Contradictorily I also feel myself aged too soon. Someone who may know little or nothing about me will perceive me as a young, healthy thirty-something-year-old woman. They won’t see the nuances of my pace slowing at times, my micro-expressive wincing at my joints suddenly flaring up. It’s well hidden, invisible.
But physically I do feel like an elder, no one’s and all’s grandmother, or how I imagine they must carry themselves at their age. What makes me experience the ambiguity of age and aging is how my soul feels at any given moment. And sometimes my soul could absolutely feel boundless, other times utterly defeated.
I don’t know what aging normally is like. How does a twenty-year-old feel? Or someone my age? A middle-aged person? A senior? Someone please tell me.
Perhaps this unknowing is a strange blessing. I may not need to adapt to an aged body decades from now as I’ve already adapted. And my soul can exist in a state of any age. How liberating!
At the end of the day, this vessel that houses my soul is all I have and will ever have. Not all get to be so lucky, not all get to live this long. Some are stillborn, others are destitute. Someone else gives up; they couldn’t hold on until a brighter day.

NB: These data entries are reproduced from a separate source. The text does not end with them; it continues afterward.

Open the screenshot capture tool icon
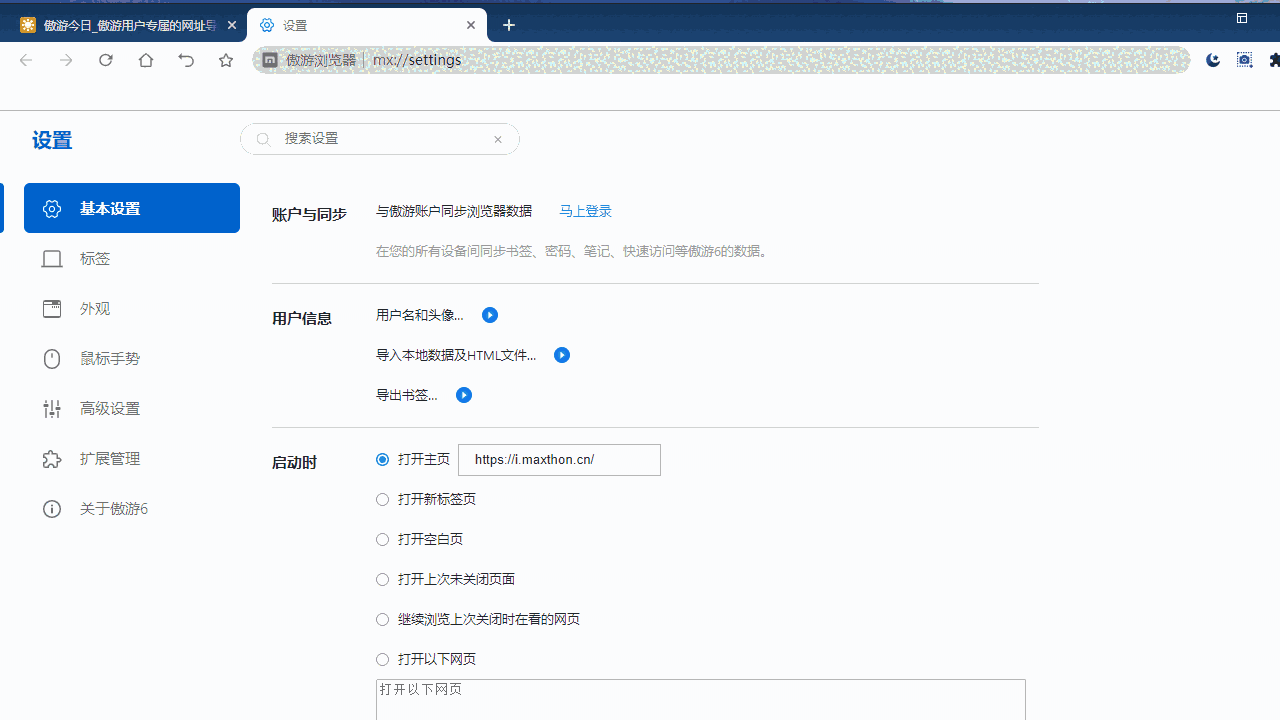Viewport: 1280px width, 720px height. (1244, 60)
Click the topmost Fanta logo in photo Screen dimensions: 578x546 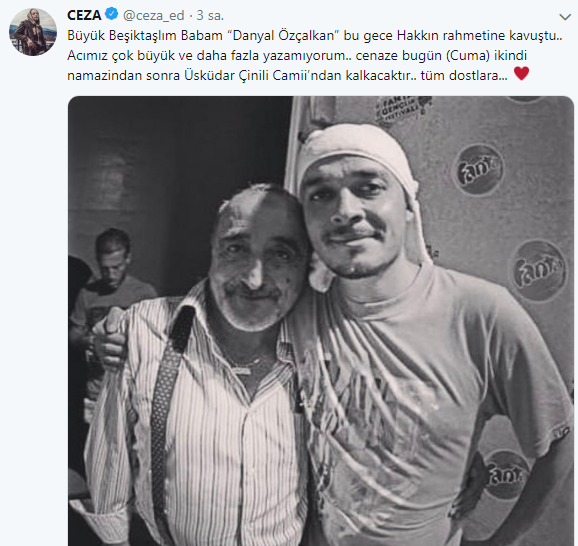(478, 169)
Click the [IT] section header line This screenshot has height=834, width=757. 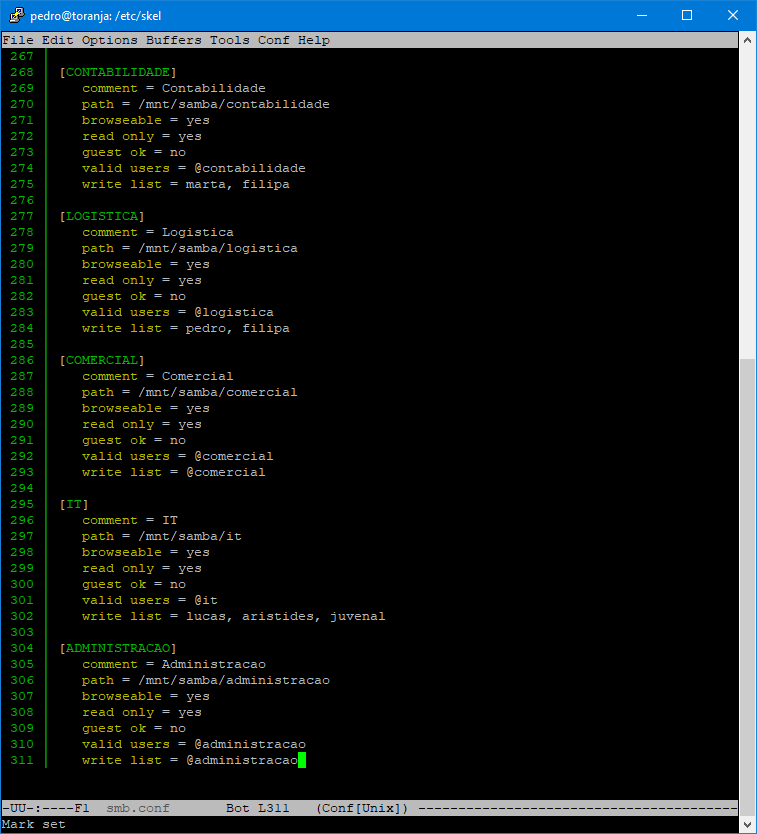pyautogui.click(x=73, y=504)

With this in mind I’m grateful for my loved ones for supporting me, each day I’m given to make meaningful choices, every life lesson teaching me patience, gratitude, humility, and compassion.
And I treat my mysteriously and not so mysteriously breaking and unbreaking body as I would a sacred ancient temple. And I treasure each moment that makes my body in sync with my soul that loves to sing, dance, and rejoice—or close enough that I don’t pay much attention to the fatigue, the pain, the heaviness of it all.
And I take the good with the bad; I take life in balance, in stride, day by day. And I thank the experiences that make life miraculous albeit peculiar. There’s value, beauty, wisdom, and joy to be found even in the most surreal of experiences. When we let them and ourselves just be.
Does life ever feel surreal to you? How so?
Yours hopefully,
Nadia
I wish I could help, sending you strength and a smile. Maybe Bellatrix can come by for a visit.
While reading I was reminded of Camus. I think a lot about Camus these days, esp. his essay The Myth of Sisyphus. You speak of the surreality of living, his philosophy is fully based on absurdism, how to find meaning in a meaningless life. Existentialism. Have you read Camus?
Ah Nadia, one feels helpless reading this to know you suffer so through pain. I am glad you have your dreams. May they continue in all their varied and wild and softening beauty. "Upon waking such dreams make me feel more enlivened, in love with life. I feel resiliency coming back to me, the determination to hold on a little longer." This is a lovely line to read.
I will say that it is wonderful to have you back here on Substack. I hope you can find some warmth and comfort from being back here. Plus, I'm glad you have Kimberly to connect with and share in your experience of pain.